After 'green tax' approval, govt may put vehicle scrap policy on hold

The Ministry of Road Transport and Highways is of the view that the ecosystem is not in place for bringing in a proper policy at the moment
After Union Highways Minister Nitin Gadkari announced a “green tax” on older vehicles, the Union government intends to announce more such policy initiatives as opposed to a full-fledged vehicle scrapping policy as envisaged earlier.

“The announcement of green tax is a step towards the scrappage policy,” an official told Business Standard.

The Ministry of Road Transport and Highways is of the view that the ecosystem is not in place for bringing in a proper policy at the moment.

“We don’t have scrappage units, neither do we have the ecosystem to dispose of older vehicles in an environment friendly manner,” another official said.

He added there is a possibility that there may not be a vehicle scrappage policy and these announcements or these guidelines will serve as a road map for discarding vehicles.

Gadkari recently announced imposition of “green tax” on old, polluting vehicles. The proposal will go to the states for consultation before it is formally notified.

According to the proposal, green tax will be imposed on transport vehicles older than eight years at the time of renewal of the fitness certificate — at the rate of 10-25 per cent of road tax. Personal vehicles will also be charged the same levy at the time of renewal of registration certification after 15 years.


Public transport vehicles, such as city buses, will be charged a lower green tax.

In the case of vehicles being registered in highly polluted cities, a higher green tax (50 per cent of road tax) and a differential tax, depending on the fuel (petrol/diesel) variant and type of vehicle, will be charged.

Hybrids, electric vehicles, and alternative fuels — such as compressed natural gas, ethanol, and liquefied petroleum gas — will be exempted, along with farm vehicles, such as tractors, harvesters, and tillers.

The revenue collected from this will be kept in a separate account to be used for tackling pollution, and for states to set up facilities for emission monitoring, said an official statement.

Gadkari also approved the policy of deregistration and scrapping vehicles owned by government departments and public sector undertakings above 15 years old. The proposal is to be notified and will come into effect from April 1, 2022.

It is estimated that commercial vehicles, which constitute 5 per cent of the vehicle fleet, contribute 65-70 per cent to total vehicular pollution.

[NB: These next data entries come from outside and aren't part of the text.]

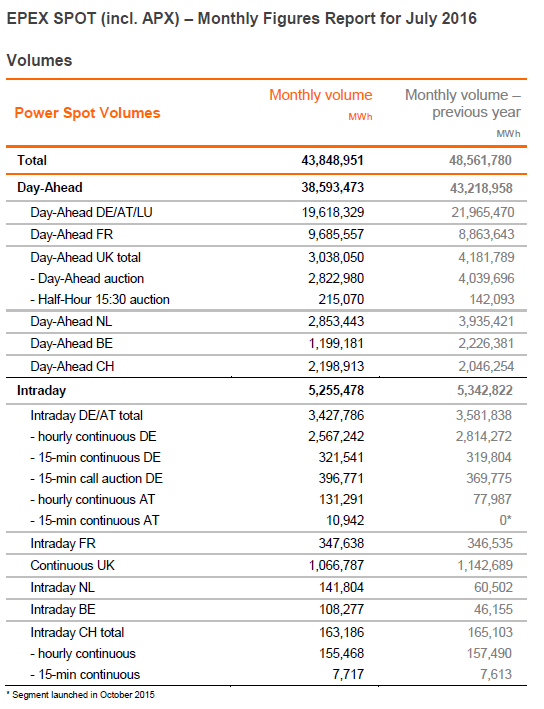The image size is (544, 709).
Task: Click the report title for July 2016
Action: 241,19
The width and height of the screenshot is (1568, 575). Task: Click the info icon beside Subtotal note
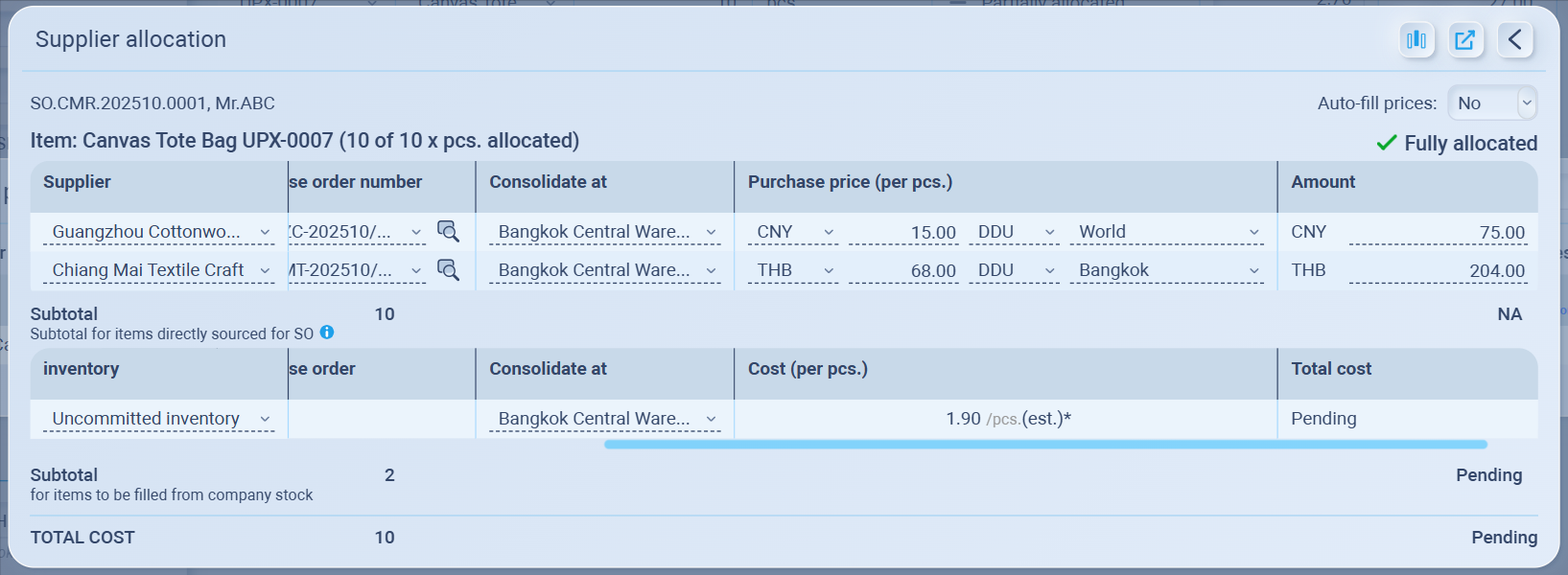pos(327,333)
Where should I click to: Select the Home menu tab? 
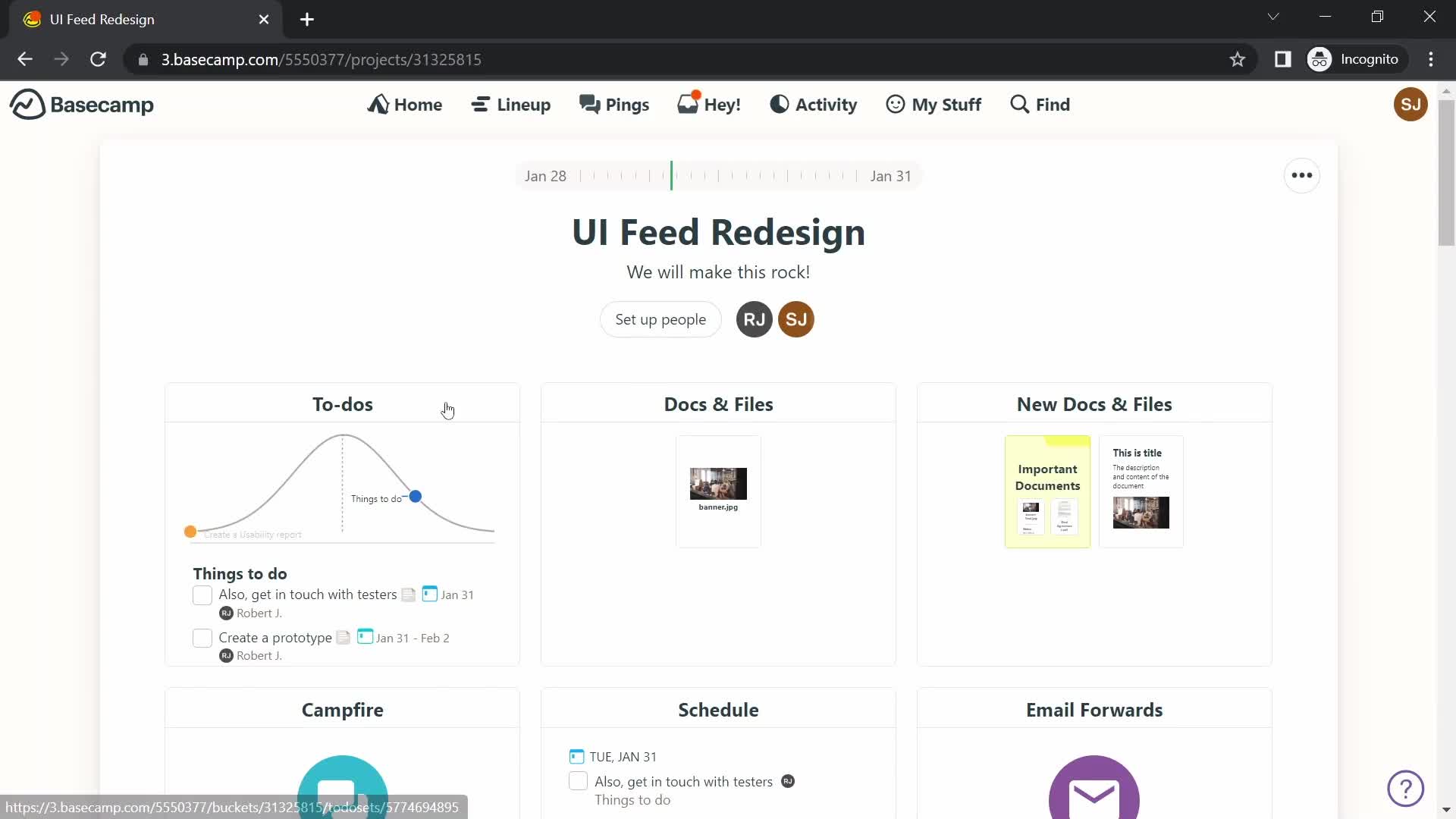pos(405,104)
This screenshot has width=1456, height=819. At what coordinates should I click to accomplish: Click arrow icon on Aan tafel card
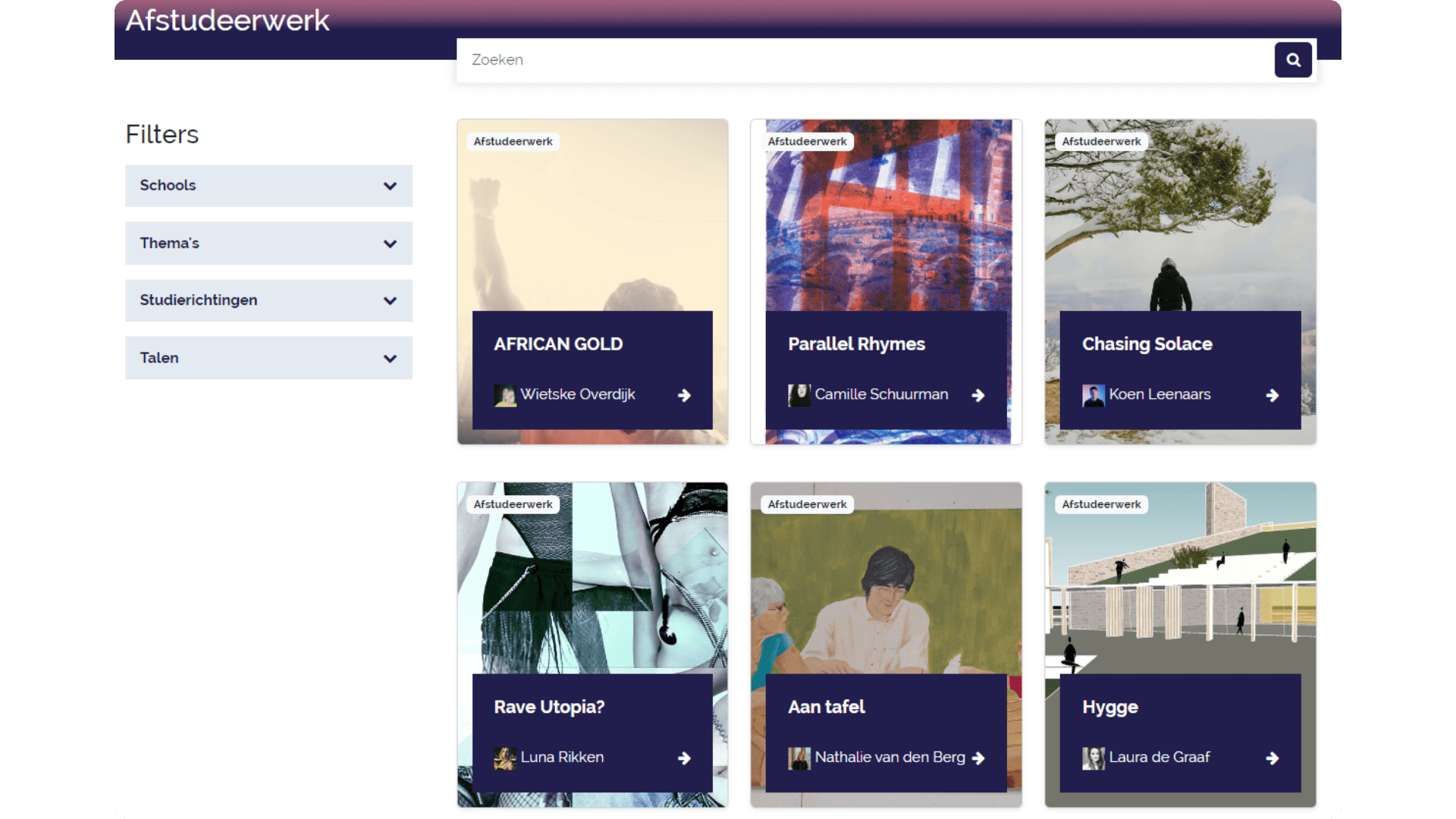(978, 758)
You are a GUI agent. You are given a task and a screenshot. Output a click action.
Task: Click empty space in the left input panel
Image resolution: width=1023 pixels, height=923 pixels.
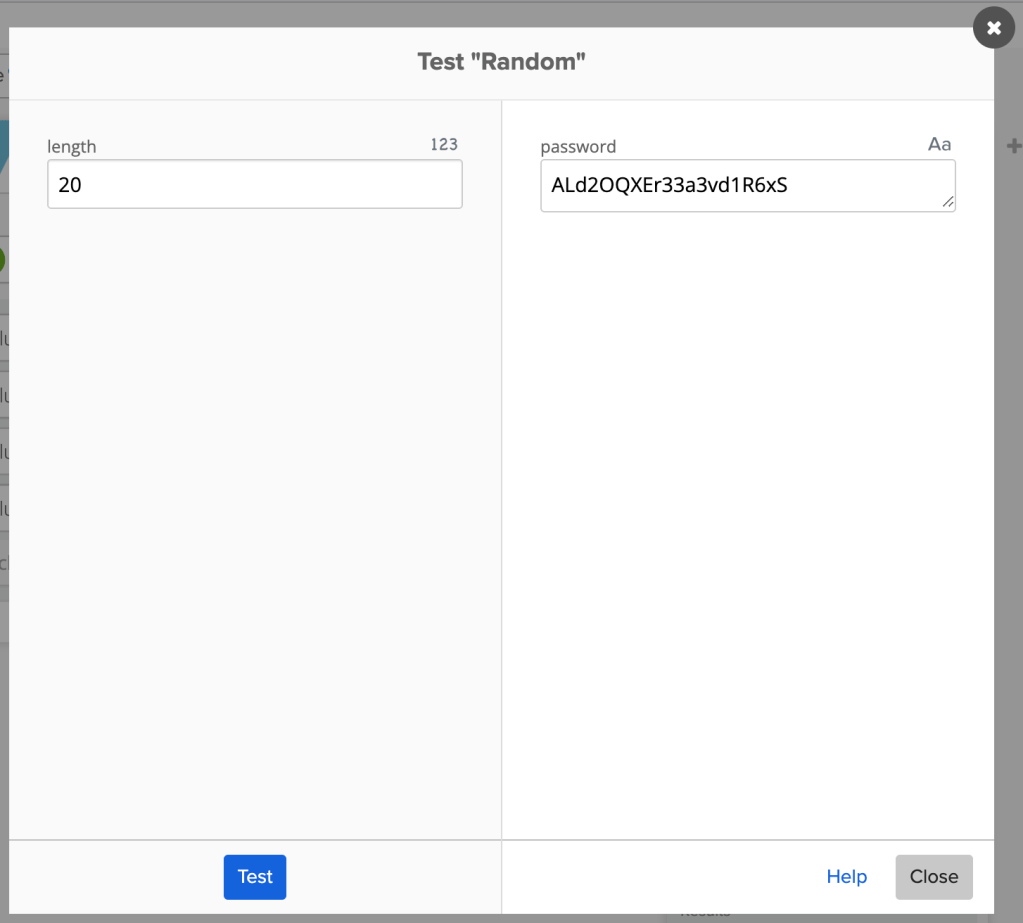(254, 500)
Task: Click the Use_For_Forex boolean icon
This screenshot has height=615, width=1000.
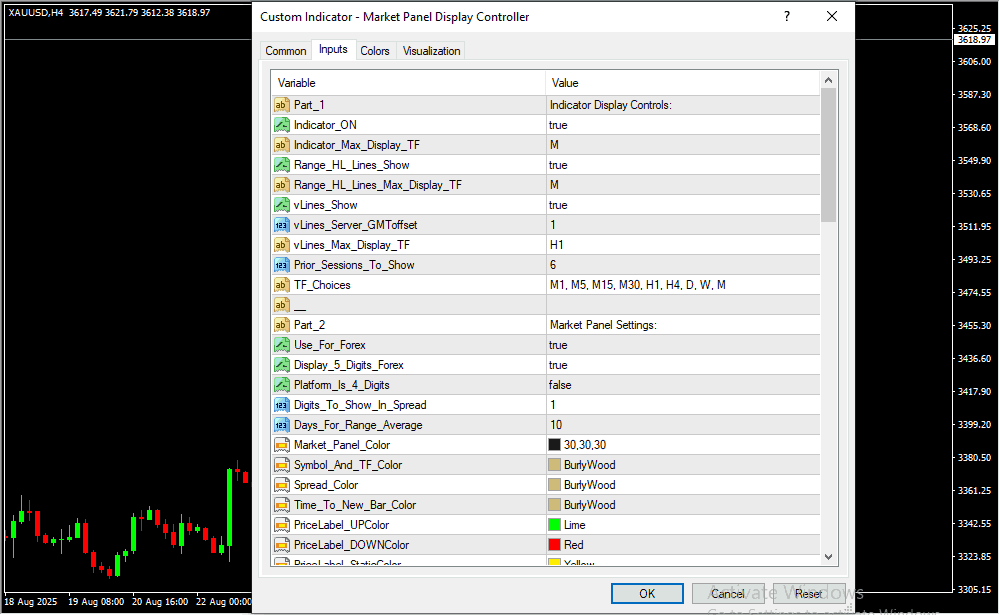Action: tap(281, 345)
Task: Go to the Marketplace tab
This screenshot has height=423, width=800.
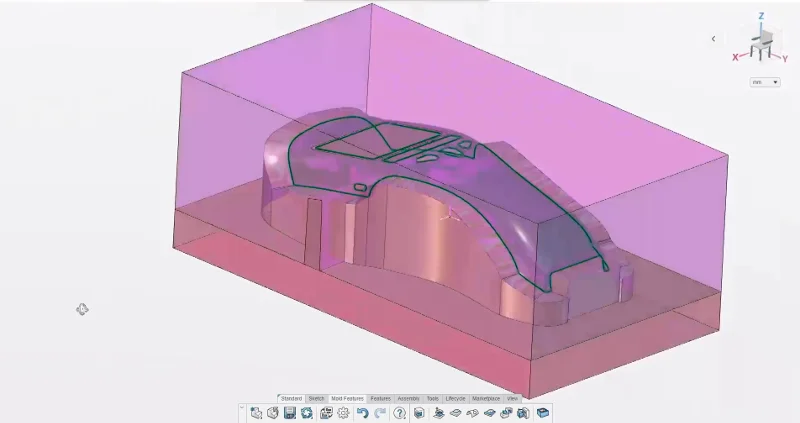Action: 486,398
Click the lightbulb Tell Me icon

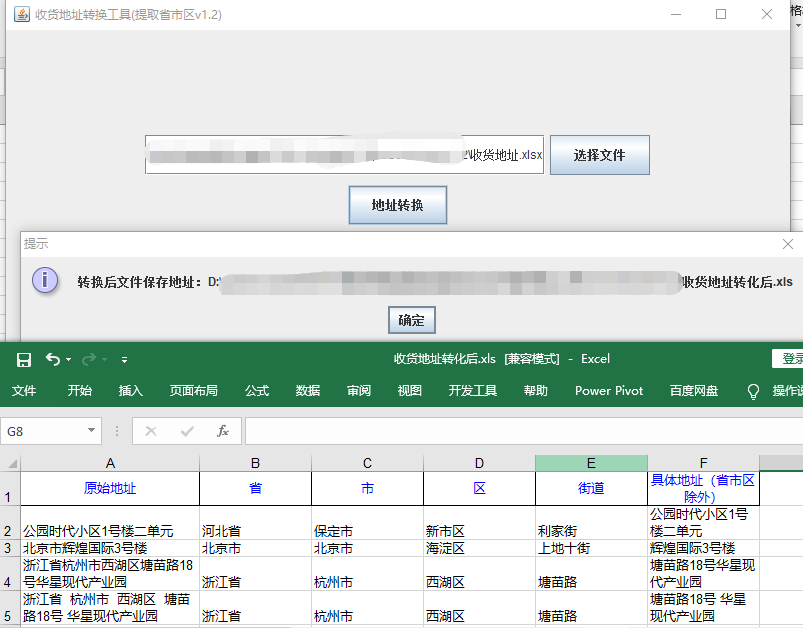click(754, 391)
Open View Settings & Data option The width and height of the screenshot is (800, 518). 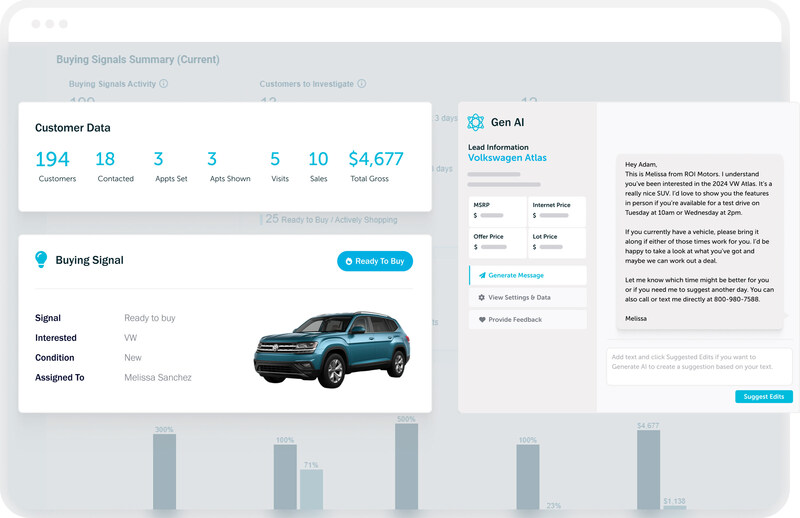click(x=527, y=297)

The older fleet, typically manufactured before 2000, makes up for less than 1 per cent of the fleet, but contributes to 15 per cent of the vehicular pollution. These older vehicles pollute 10-25 times more than newer vehicles.

On July 26, 2019, the government had proposed amendments to motor vehicle norms to allow scrapping of vehicles older than 15 years in a bid to spur adoption of electrical vehicles.

In May 2016, the government had floated a draft Voluntary Vehicle Fleet Modernisation Programme that proposed to take 28 million decade-old vehicles off the road.